On 6 May 2019, Federal Law No. (2) of 2019 Concerning the use of Information and Communications Technology in Health Fields (the Law) will come into force and effect. Although the Law is still reliant on the subsequent issuance of a number of executive regulations anticipated to provide further detail with regard to compliance obligations, there are a number of important aspects of the Law which organisations, individuals and other stakeholders should take note of at this point.
The Law envisages the establishment, by the Ministry of Health and Prevention (the Ministry), of a "Central System" to house and exchange health data and information. It is worth noting that the concept of what constitutes health data and information is very broadly defined, encompassing anything processed by ICT means in any format that may characterise or relate to a "health feature" including information on health and insurance establishments, relevant authorities and so-called health services beneficiaries. Various provisions of the Law then provide for certain obligations to be met in connection with such information, including those in relation to confidentiality, consent, security, access and retention.
It is also worth noting that the scope of the Law applies to "all methods and uses of [ICT] in the areas of health" in the UAE, and is also expressly stated to apply in the free zones. As such, the Law casts a potentially very broad net in terms of the relevant entities or individuals who should be concerned about what steps may be needed to be taken to ensure compliance moving forward.
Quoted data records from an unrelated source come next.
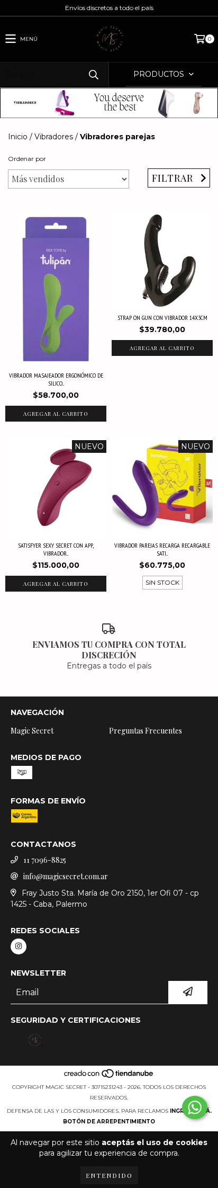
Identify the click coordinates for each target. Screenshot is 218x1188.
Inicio (18, 136)
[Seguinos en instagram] (18, 946)
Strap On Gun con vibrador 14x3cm (162, 317)
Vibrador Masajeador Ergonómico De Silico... (56, 379)
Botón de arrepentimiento (109, 1121)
Moreover, the Law stipulates certain data localisation requirements whereby health data and information that pertains to health services provided inside the UAE must remain within the UAE, subject to possible exemptions that would need to be granted by way of resolution issued by the relevant health authority in conjunction with the Ministry. However, as with other aspects of the Law, the underlying detail of the data localisation requirements are pending clarification by way of subsequent regulatory instruments (which are anticipated to be issued by August of this year).
The coming months should be informative in terms of setting out further information about the obligations and compliance-related requirements that will emerge under the Law. For the time being, however, impacted organisations and other stakeholders should review what has already been set out in the Law and begin to formulate a plan for what further steps they will need to take before it comes into force next month.